■ Exercise prompt
The line containing "The image size is (1500, 489)." marks the start, and the last line of the records below marks the end. Print that run exactly and nothing else.

=-=-=

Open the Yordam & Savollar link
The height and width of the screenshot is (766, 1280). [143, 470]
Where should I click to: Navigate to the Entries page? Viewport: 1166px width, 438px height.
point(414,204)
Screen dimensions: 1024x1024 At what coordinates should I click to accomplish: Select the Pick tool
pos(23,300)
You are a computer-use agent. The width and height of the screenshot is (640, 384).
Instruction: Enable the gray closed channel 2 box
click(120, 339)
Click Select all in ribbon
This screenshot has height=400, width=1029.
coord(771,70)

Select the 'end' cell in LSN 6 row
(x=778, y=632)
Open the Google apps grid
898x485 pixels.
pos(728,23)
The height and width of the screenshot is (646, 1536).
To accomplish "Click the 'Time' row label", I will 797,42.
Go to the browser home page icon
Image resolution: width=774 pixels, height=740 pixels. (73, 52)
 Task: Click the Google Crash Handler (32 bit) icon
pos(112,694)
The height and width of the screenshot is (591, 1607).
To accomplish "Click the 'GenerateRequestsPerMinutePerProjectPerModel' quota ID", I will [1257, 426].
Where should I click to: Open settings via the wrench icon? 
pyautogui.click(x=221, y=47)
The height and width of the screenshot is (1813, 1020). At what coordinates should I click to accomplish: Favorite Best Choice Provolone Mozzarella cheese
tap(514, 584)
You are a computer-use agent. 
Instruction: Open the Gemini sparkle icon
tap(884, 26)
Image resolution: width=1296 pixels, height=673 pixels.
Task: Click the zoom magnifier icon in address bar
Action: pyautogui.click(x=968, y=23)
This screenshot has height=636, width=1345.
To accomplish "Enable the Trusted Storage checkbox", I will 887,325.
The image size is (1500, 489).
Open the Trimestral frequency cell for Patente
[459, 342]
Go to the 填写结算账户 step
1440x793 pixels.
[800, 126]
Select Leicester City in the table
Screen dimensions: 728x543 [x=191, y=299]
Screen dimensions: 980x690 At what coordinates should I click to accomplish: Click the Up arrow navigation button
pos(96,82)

=-=-=

■ Result of the task
The image size is (1500, 489).
Open the Trimestral frequency cell for Patente
[459, 342]
Go to the 填写结算账户 step
1440x793 pixels.
[800, 126]
Select Leicester City in the table
Screen dimensions: 728x543 [x=191, y=299]
Screen dimensions: 980x690 At what coordinates should I click to accomplish: Click the Up arrow navigation button
pos(96,82)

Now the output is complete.